While analyzing a phylogenetic tree from the root toward the tips, a node represents the exact position from where two or more descendant lineages are generated from an ancestral lineage. In the newly generated lineages, evolution occurs autonomously.
The particular branching pattern created by lineage splitting is called topology, which represents the evolutionary development of the contemporary generation through progressive branching of lineages.
Depending on the study requirement, a phylogenetic tree can be rooted or unrooted, as well as scaled or unscaled. The proper rooting of a phylogenetic tree is required to better understand the directionality of evolution and genetic divergence.
Various methods including a molecular clock, midpoint rooting, and outgroup rooting, are available to accurately estimate the tree root using gene sequencing data and assumptions. In contrast, an unrooted phylogenetic tree only represents relationships among species without showing an ancestral root of origin.
In a scaled tree, a proportional relationship exists between the branch length and the amount of genetic divergence that took place on that branch. In contrast, all branches are of equal length in an unscaled tree, and there is no correlation between the branch length and genetic divergence.
What are the applications of phylogenetic analysis?

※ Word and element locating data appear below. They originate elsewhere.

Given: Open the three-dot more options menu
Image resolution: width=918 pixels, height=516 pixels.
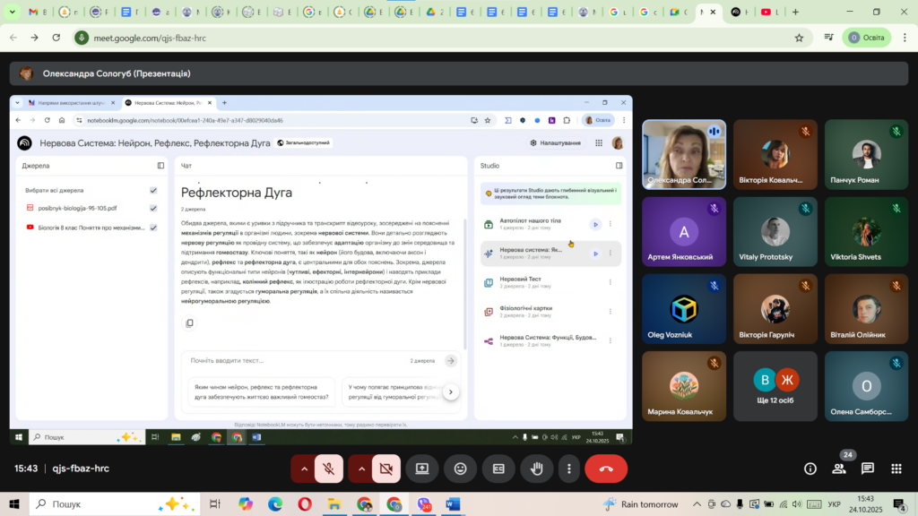Looking at the screenshot, I should coord(568,469).
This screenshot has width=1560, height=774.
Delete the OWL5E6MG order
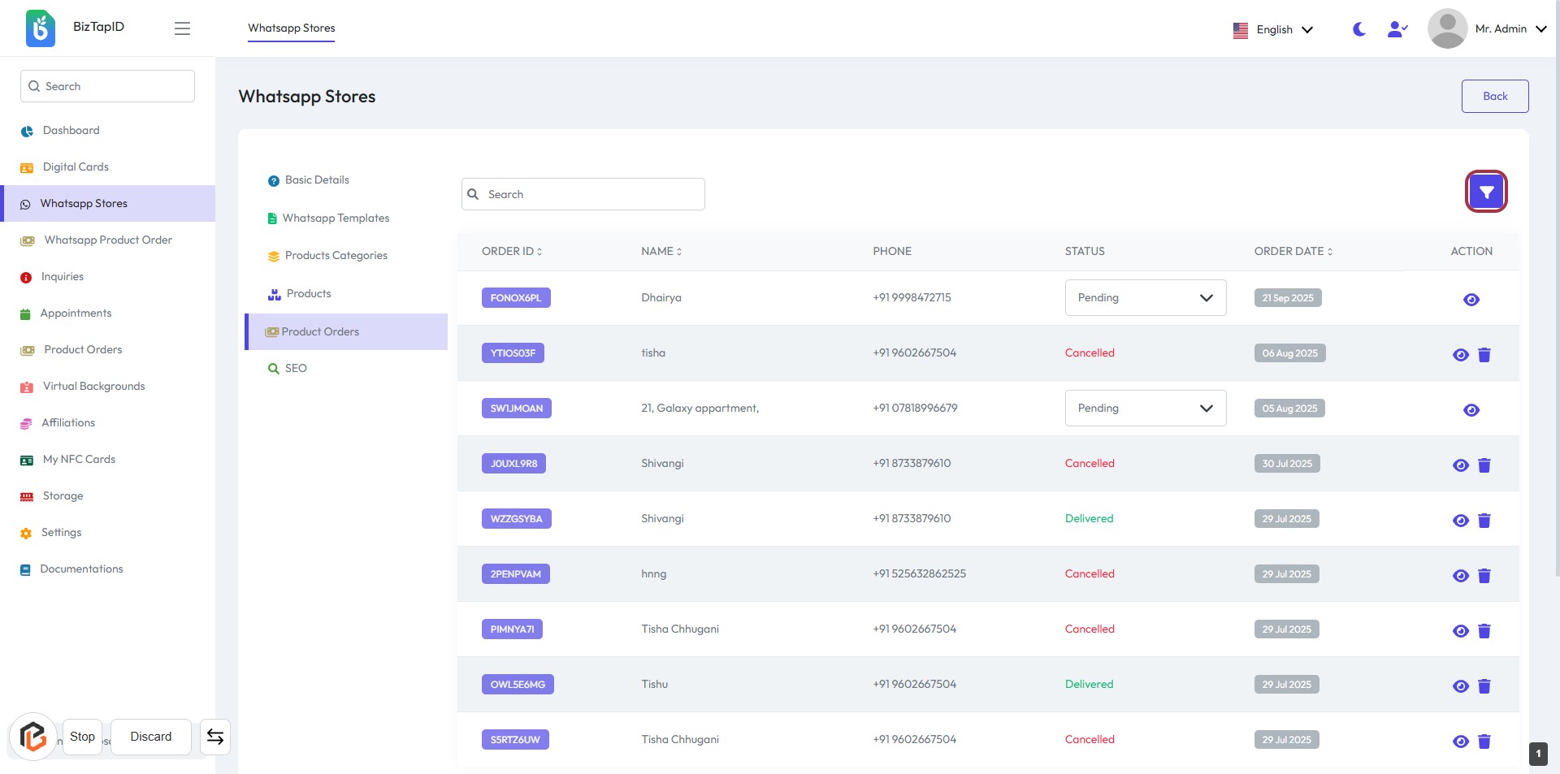click(x=1484, y=686)
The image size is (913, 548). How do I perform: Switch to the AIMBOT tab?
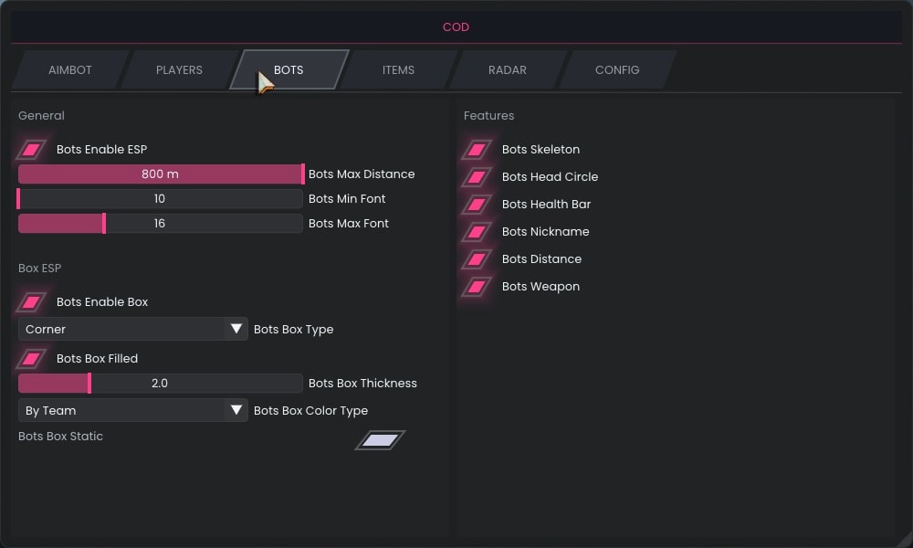[x=70, y=69]
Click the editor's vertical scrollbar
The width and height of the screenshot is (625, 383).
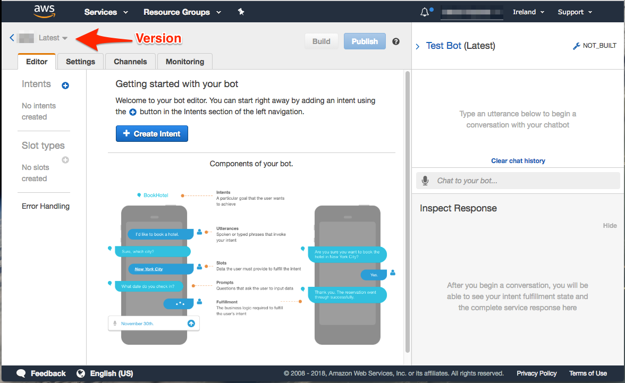[x=408, y=212]
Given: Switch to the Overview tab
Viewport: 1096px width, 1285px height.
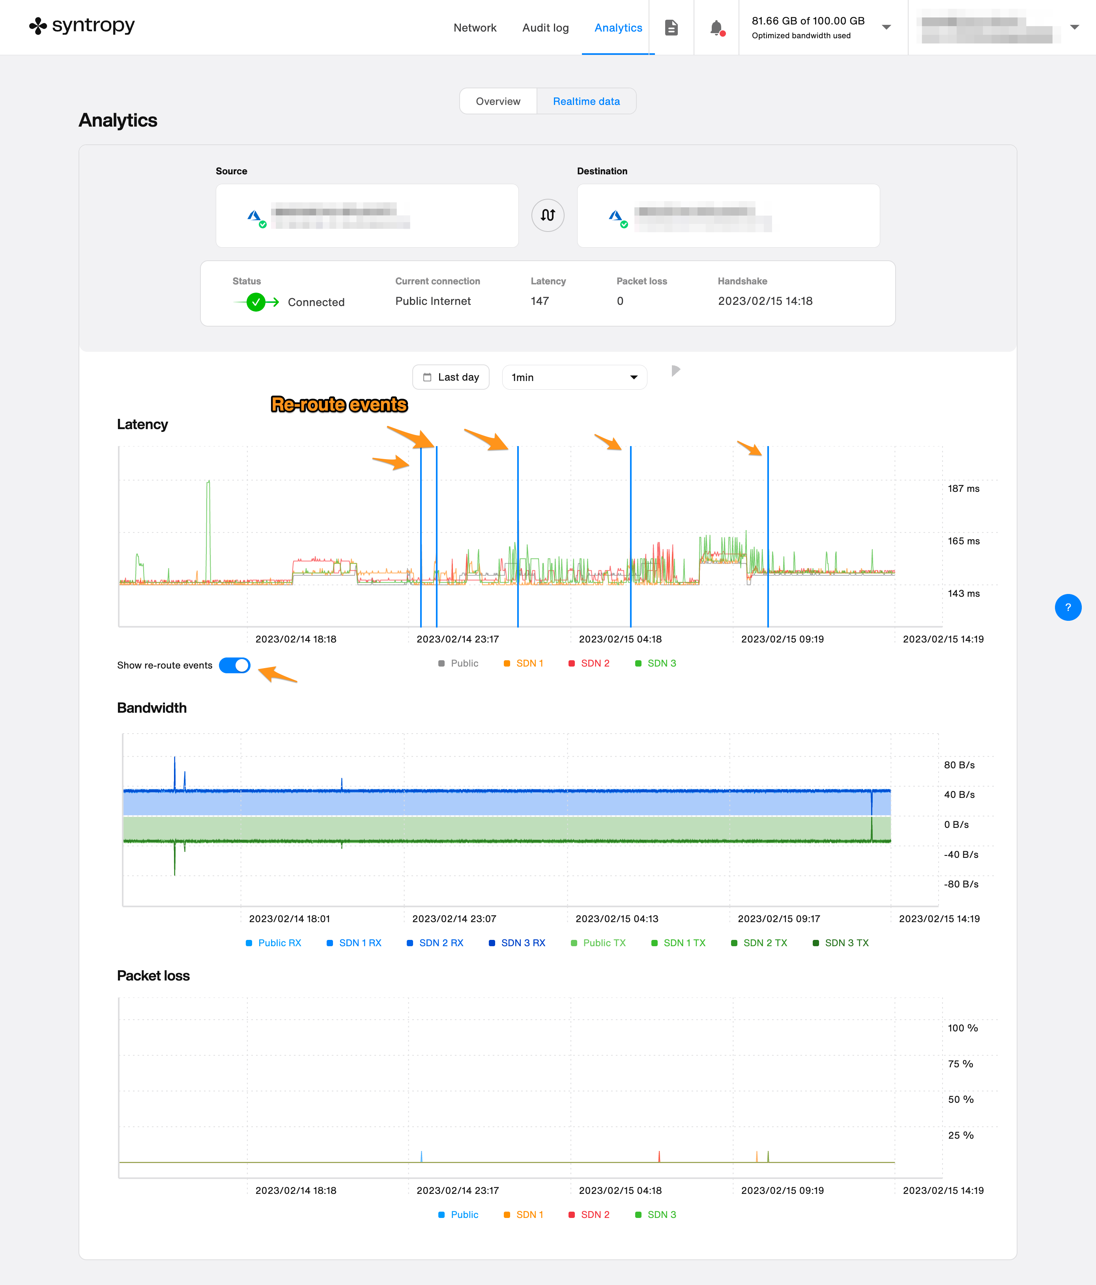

Phylogenetic analysis provides an in-depth understanding of how species evolve through genetic changes. Using phylogenetics, scientists can evaluate the path that connects a present-day organism with its ancestral origin, as well as can predict the genetic divergence that may occur in the future.
Phylogenetics has many applications in medical and biological fields, including forensic science, conservation biology, epidemiology, drug discovery and drug design, prediction of protein structure and function, and gene function prediction.
A more accurate estimation of the evolutionary relationship among species is now possible in a molecular phylogenetic analysis using gene sequencing data. Also, the Linnaean classification (based on relatedness in obvious physical traits) of newly evolved species can be done using molecular phylogenetic analysis.
Regarding public health applications, molecular phylogenetic analysis can be employed to gather information about pathogen outbreaks. A possible source of pathogen transmission can be investigated by analyzing the epidemiological linkage between genetic sequences of a pathogen, such as HIV.
In conservation biology, phylogenetic analysis can predict which species are becoming extinct, and thus, should be taken care of.
Phylogenetic analysis can be useful in comparative genomics, which studies the relationship between genomes of different species. In this context, one major application is gene prediction or gene finding, which means locating specific genetic regions along a genome.
Phylogenetic screening of pharmacologically related species can help identify closely related members of a species with pharmacological significance.
In microbiology, phylogenetic analysis can be applied to identify and classify various microorganisms, including bacteria.
Moreover, phylogenetics can be used to evaluate the reciprocal evolutionary interaction between microorganisms, as well as to identify mechanisms (horizontal gene transfer) responsible for the rapid adaptation of pathogens in an ever-changing host microenvironment.